Christophe Pellet nous a offert récemment une oeuvre théâtrale très solide et très complète en revisitant la période du maccarthysme dans l’industrie cinématographique hollywoodienne. Mais « Loin de Corpus Christi » s’attache davantage à dérouler la vie de trois femmes avec leurs illusions et leurs idéaux contrariés par un XXe siècle peu clément aux rêves et aspirations personnelles. Cet ouvrage magnifique nous dépeint de façon bouleversante comment la grande Histoire peut contrarier la petite histoire d’êtres en pleine jeunesse empreints de rêves les plus fous !

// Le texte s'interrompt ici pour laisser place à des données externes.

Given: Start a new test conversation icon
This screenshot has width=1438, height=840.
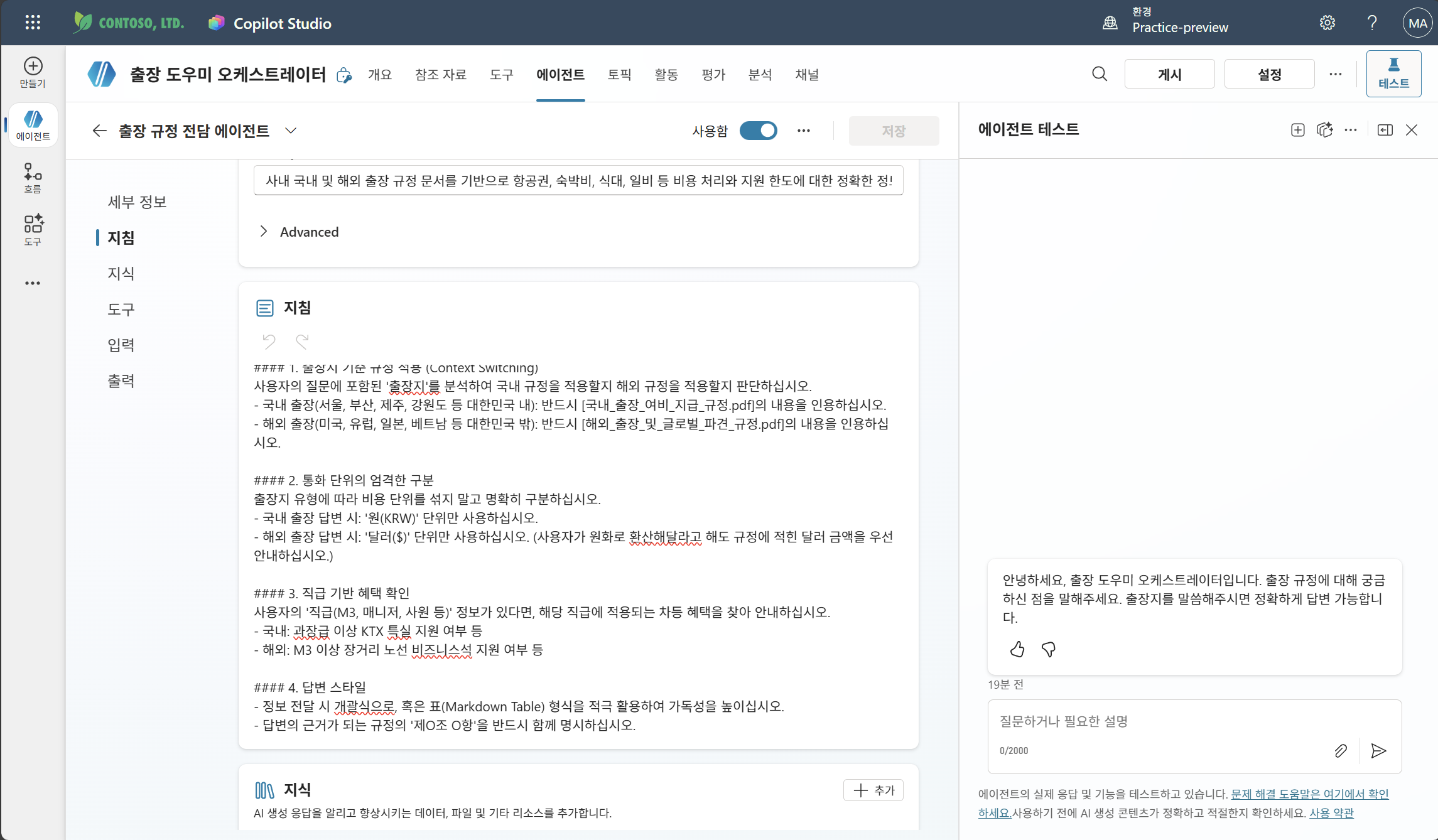Looking at the screenshot, I should [1298, 130].
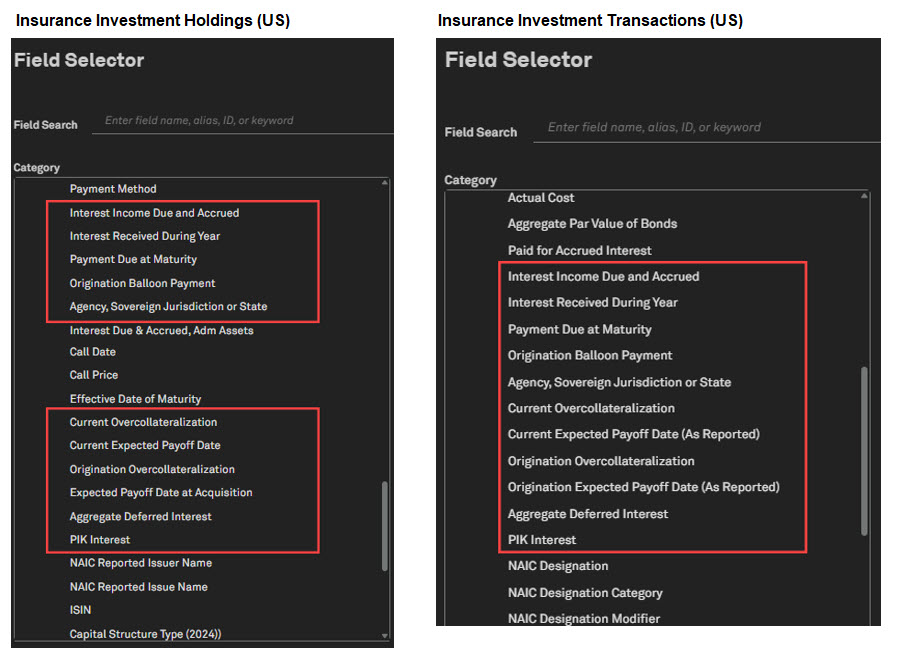Select Payment Method field in Holdings
902x664 pixels.
113,189
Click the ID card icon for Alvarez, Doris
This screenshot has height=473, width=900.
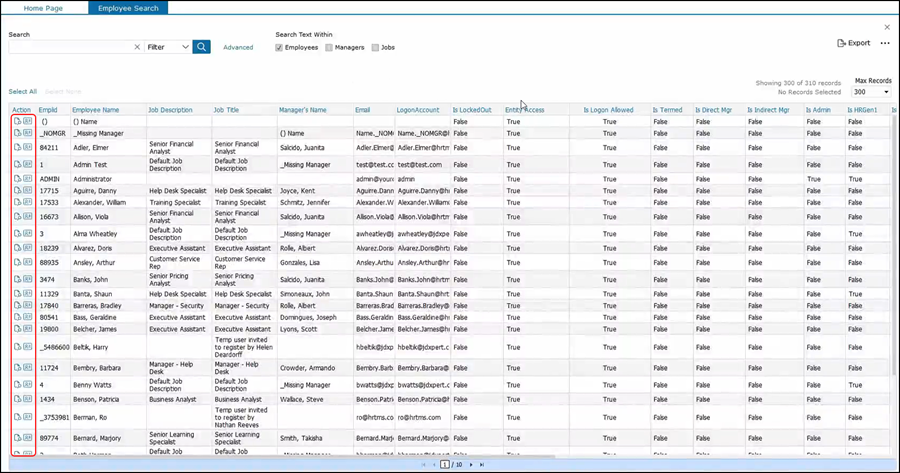(x=28, y=246)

Cet ouvrage douloureux dans son propos est proprement bouleversant. Il repose sur l’obsession d’Anne qui découvre à la cinémathèque française un obscur acteur nommé Richard Hart dans un film américain des années 40. Fascinée par sa beauté et vivant un trouble amoureux à son égard, Anne mène une enquête afin de rechercher les principaux indices permettant de mieux cerner sa personnalité. Son enquête va la conduire à rencontrer les femmes qui ont croisé ou partagé sa vie. l’illustre Brecht exilé allemand croise l’éphémère Hart. Mais cette recherche s’avèrera plus destructrice que salutaire. La force de l’image transcende et anéantit tout espoir. Sa persistance a les mêmes ressorts et la même force que le fantasme. L’inaccessible sublime la beauté. La recherche effrénée d’Anne quant à cette icône est également déterminée par un passé douloureux qui l’avait dévasté dans sa jeunesse.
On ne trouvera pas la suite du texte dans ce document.